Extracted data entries
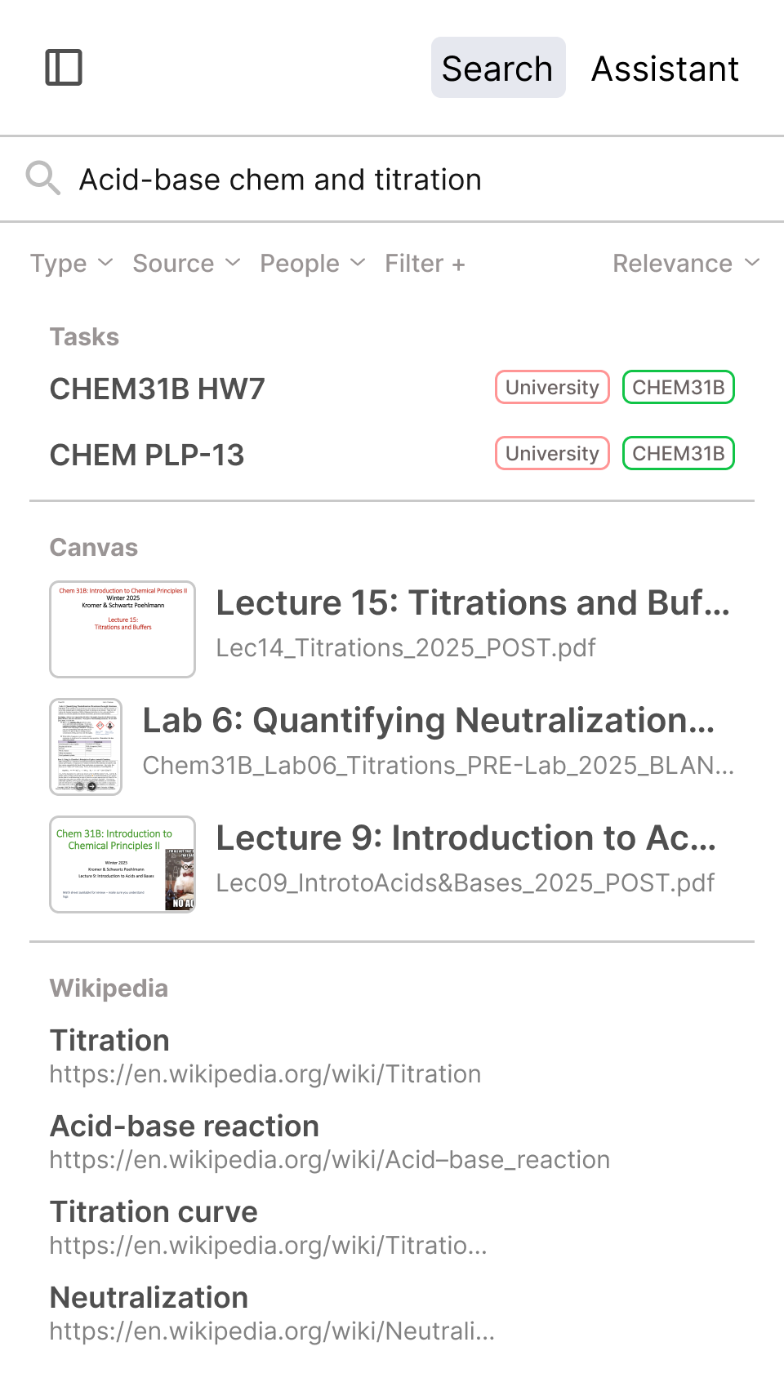Image resolution: width=784 pixels, height=1391 pixels.
Task: Switch to the Assistant tab
Action: click(665, 69)
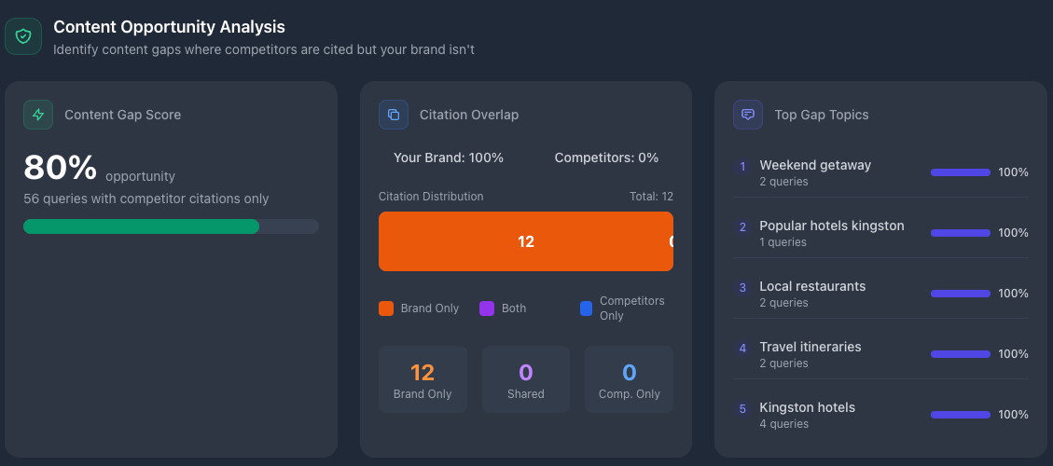Click the Weekend getaway percentage bar

960,172
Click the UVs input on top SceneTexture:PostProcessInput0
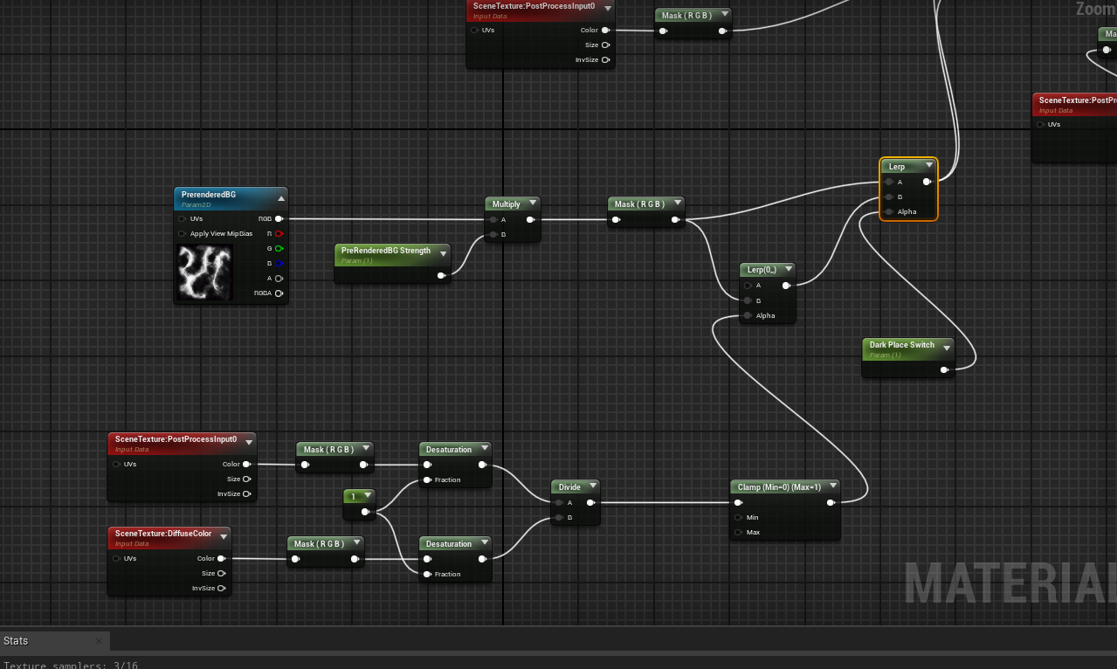The width and height of the screenshot is (1117, 669). [x=474, y=30]
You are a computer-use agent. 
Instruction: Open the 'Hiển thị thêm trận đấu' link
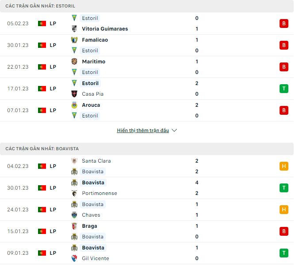point(143,130)
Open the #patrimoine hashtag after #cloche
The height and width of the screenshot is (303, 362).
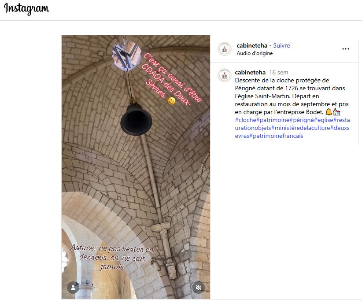coord(273,120)
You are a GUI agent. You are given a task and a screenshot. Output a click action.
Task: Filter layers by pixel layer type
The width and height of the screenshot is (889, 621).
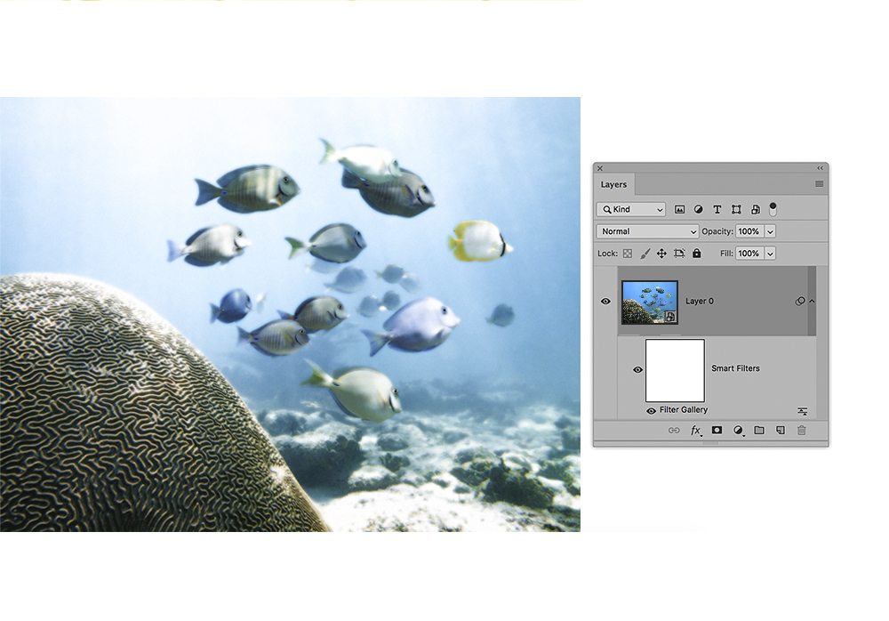[680, 209]
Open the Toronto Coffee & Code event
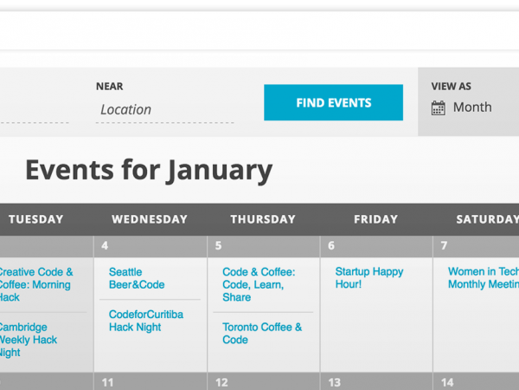This screenshot has width=519, height=390. 262,334
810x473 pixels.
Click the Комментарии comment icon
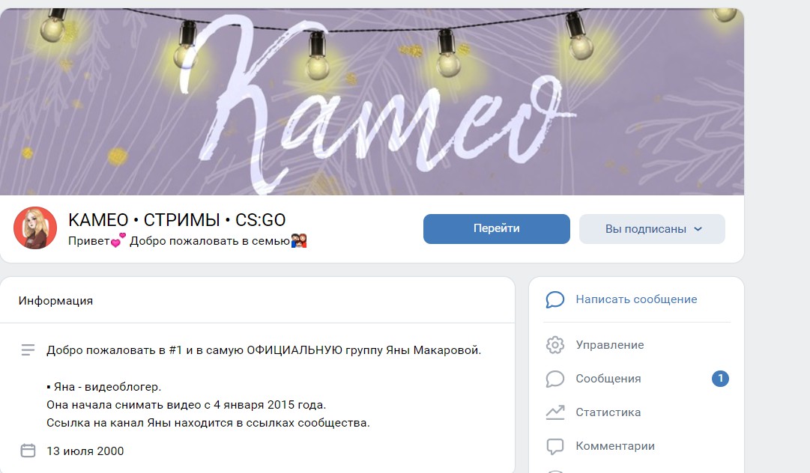click(554, 446)
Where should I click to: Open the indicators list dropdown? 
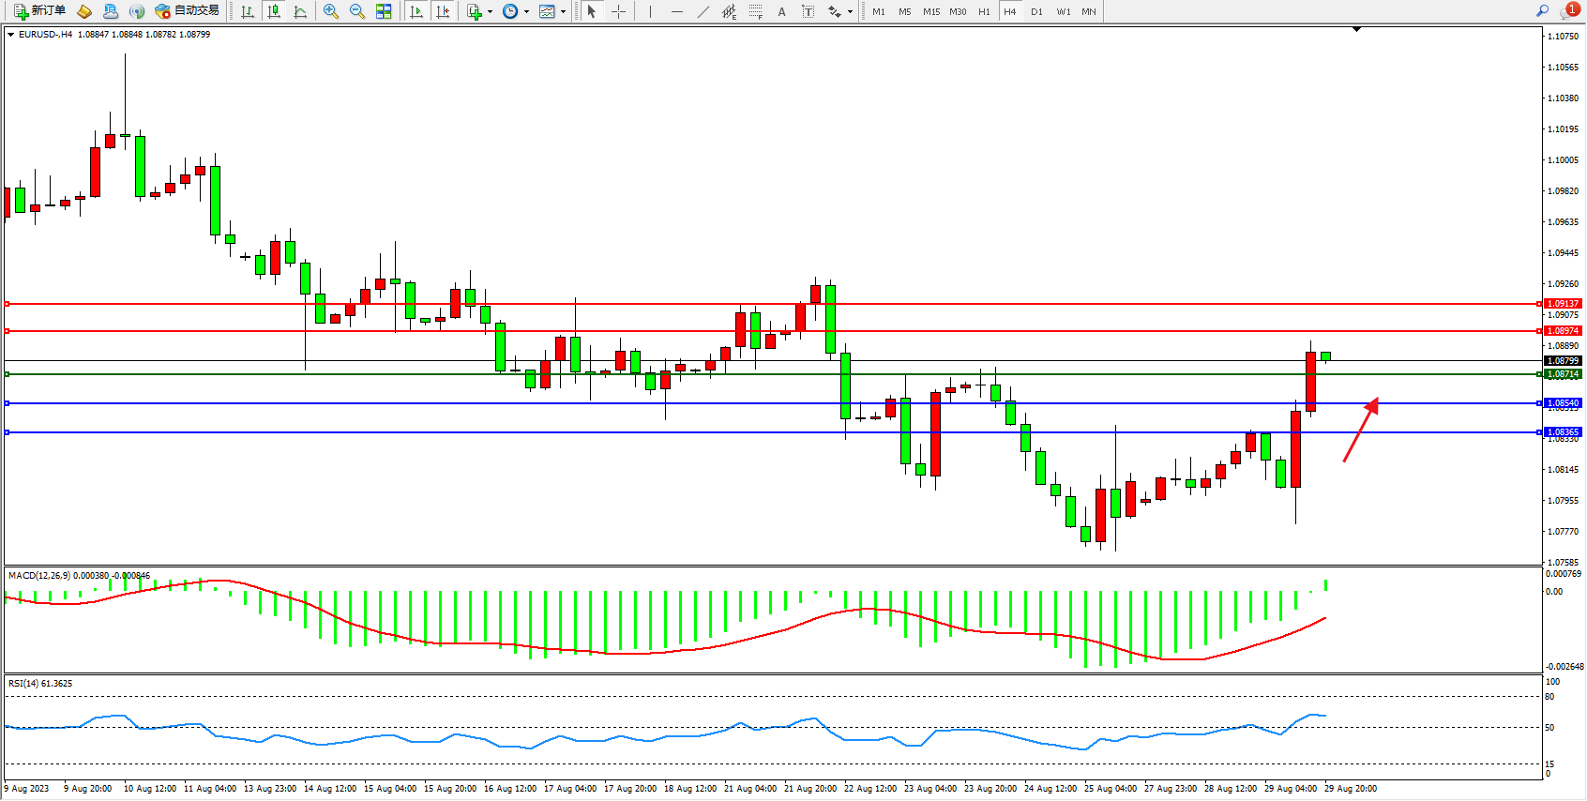click(489, 12)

_Task requirements_.
From the line containing "Click the UVs" down to the last line of the entries above, retype each line exactly as it stands, but skip the pictures.

_Answer section_.
Click the UVs input on top SceneTexture:PostProcessInput0
The width and height of the screenshot is (1117, 669). [x=474, y=30]
You are a computer-use agent. 
Instruction: Open the 'Hiển thị thêm trận đấu' link
point(143,130)
Open the #patrimoine hashtag after #cloche
The height and width of the screenshot is (303, 362).
coord(273,120)
You are a GUI agent. You are given a task and a screenshot. Output a click action.
Task: Filter layers by pixel layer type
The width and height of the screenshot is (889, 621).
[680, 209]
Open the Toronto Coffee & Code event
This screenshot has width=519, height=390. 262,334
810x473 pixels.
Click the Комментарии comment icon
click(554, 446)
Where should I click to: Open the indicators list dropdown? 
click(489, 12)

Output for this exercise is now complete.